Input data section start

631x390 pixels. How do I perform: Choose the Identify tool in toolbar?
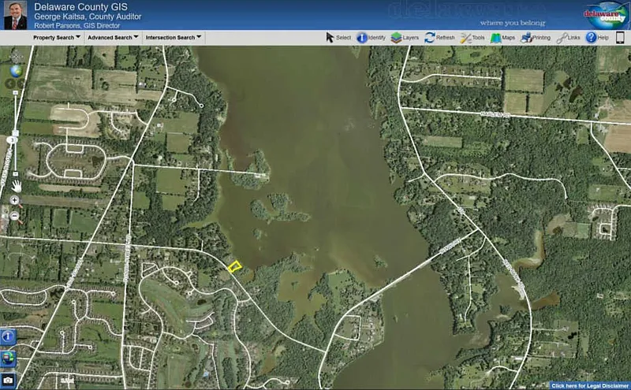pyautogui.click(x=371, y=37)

Input data section end
Input data section start

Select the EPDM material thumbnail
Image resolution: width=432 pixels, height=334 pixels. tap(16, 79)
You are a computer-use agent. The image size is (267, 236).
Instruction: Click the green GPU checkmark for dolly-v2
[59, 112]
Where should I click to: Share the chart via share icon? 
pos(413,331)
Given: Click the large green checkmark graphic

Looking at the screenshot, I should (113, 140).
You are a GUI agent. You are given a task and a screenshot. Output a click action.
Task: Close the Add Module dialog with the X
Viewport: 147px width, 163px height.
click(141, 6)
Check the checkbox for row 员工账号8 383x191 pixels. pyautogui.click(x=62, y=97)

Input data section end

*Task requirements*. Search the data for "agent". Copy every matching line.

*Solution below*.
You are a computer-use agent. The image size is (267, 236).
You are a GUI agent. You are given a task and a screenshot. Output a click action.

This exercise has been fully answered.